**TO BE DONE**
Reproduce the listing below line for line, without altering anything.

**DATASET ENTRIES**
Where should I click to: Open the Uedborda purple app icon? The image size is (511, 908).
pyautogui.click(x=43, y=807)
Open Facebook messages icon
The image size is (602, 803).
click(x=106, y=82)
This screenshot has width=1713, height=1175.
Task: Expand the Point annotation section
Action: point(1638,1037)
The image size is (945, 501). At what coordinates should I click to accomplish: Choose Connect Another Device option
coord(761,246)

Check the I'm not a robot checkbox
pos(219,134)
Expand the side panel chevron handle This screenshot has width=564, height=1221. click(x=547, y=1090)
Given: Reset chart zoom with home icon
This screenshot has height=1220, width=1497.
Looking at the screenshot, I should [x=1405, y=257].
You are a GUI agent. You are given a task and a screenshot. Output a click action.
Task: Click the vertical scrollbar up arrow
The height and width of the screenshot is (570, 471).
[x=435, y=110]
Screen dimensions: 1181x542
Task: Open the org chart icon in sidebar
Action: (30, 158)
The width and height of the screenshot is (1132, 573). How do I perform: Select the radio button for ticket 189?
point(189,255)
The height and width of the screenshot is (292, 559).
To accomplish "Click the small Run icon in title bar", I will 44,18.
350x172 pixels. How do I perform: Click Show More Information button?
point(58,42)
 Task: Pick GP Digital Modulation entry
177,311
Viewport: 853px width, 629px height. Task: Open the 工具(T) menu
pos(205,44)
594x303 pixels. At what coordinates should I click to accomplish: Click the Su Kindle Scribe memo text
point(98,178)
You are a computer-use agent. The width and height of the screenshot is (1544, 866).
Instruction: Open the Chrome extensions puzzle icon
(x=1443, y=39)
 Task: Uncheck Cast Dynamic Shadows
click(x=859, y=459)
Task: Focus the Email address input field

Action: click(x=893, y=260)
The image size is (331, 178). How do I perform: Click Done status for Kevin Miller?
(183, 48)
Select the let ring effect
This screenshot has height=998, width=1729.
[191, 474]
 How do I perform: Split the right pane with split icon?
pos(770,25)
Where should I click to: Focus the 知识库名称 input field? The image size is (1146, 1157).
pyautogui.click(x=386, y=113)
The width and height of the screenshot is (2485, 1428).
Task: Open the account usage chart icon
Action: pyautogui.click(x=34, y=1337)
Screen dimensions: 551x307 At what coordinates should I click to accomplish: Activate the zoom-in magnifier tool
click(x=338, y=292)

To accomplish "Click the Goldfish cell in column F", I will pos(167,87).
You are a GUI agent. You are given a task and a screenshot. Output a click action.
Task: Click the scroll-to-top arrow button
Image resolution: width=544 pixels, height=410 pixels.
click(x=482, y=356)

**CORRECT RESPONSE**
Where should I click to: Open the Uedborda purple app icon? The image size is (511, 908).
pyautogui.click(x=43, y=807)
Open Facebook messages icon
The image size is (602, 803).
click(x=106, y=82)
This screenshot has width=1713, height=1175.
Task: Expand the Point annotation section
Action: point(1638,1037)
The image size is (945, 501). At what coordinates should I click to accomplish: Choose Connect Another Device option
coord(761,246)

Check the I'm not a robot checkbox
pos(219,134)
Expand the side panel chevron handle This screenshot has width=564, height=1221. click(x=547, y=1090)
Given: Reset chart zoom with home icon
This screenshot has height=1220, width=1497.
Looking at the screenshot, I should [x=1405, y=257].
You are a GUI agent. You are given a task and a screenshot. Output a click action.
Task: Click the vertical scrollbar up arrow
The height and width of the screenshot is (570, 471).
[x=435, y=110]
Screen dimensions: 1181x542
Task: Open the org chart icon in sidebar
Action: (30, 158)
The width and height of the screenshot is (1132, 573). How do I perform: Select the radio button for ticket 189?
point(189,255)
The height and width of the screenshot is (292, 559).
To accomplish "Click the small Run icon in title bar", I will 44,18.
350x172 pixels. How do I perform: Click Show More Information button?
point(58,42)
 Task: Pick GP Digital Modulation entry
177,311
Viewport: 853px width, 629px height. Task: Open the 工具(T) menu
pos(205,44)
594x303 pixels. At what coordinates should I click to accomplish: Click the Su Kindle Scribe memo text
point(98,178)
You are a computer-use agent. The width and height of the screenshot is (1544, 866).
Instruction: Open the Chrome extensions puzzle icon
(x=1443, y=39)
 Task: Uncheck Cast Dynamic Shadows
click(x=859, y=459)
Task: Focus the Email address input field

Action: click(x=893, y=260)
The image size is (331, 178). How do I perform: Click Done status for Kevin Miller?
(183, 48)
Select the let ring effect
This screenshot has height=998, width=1729.
[191, 474]
 How do I perform: Split the right pane with split icon?
pos(770,25)
Where should I click to: Focus the 知识库名称 input field? The image size is (1146, 1157).
pyautogui.click(x=386, y=113)
The width and height of the screenshot is (2485, 1428).
Task: Open the account usage chart icon
Action: pyautogui.click(x=34, y=1337)
Screen dimensions: 551x307 At what coordinates should I click to accomplish: Activate the zoom-in magnifier tool
click(x=338, y=292)

To accomplish "Click the Goldfish cell in column F", I will pos(167,87).
You are a GUI agent. You are given a task and a screenshot. Output a click action.
Task: Click the scroll-to-top arrow button
Image resolution: width=544 pixels, height=410 pixels.
click(x=482, y=356)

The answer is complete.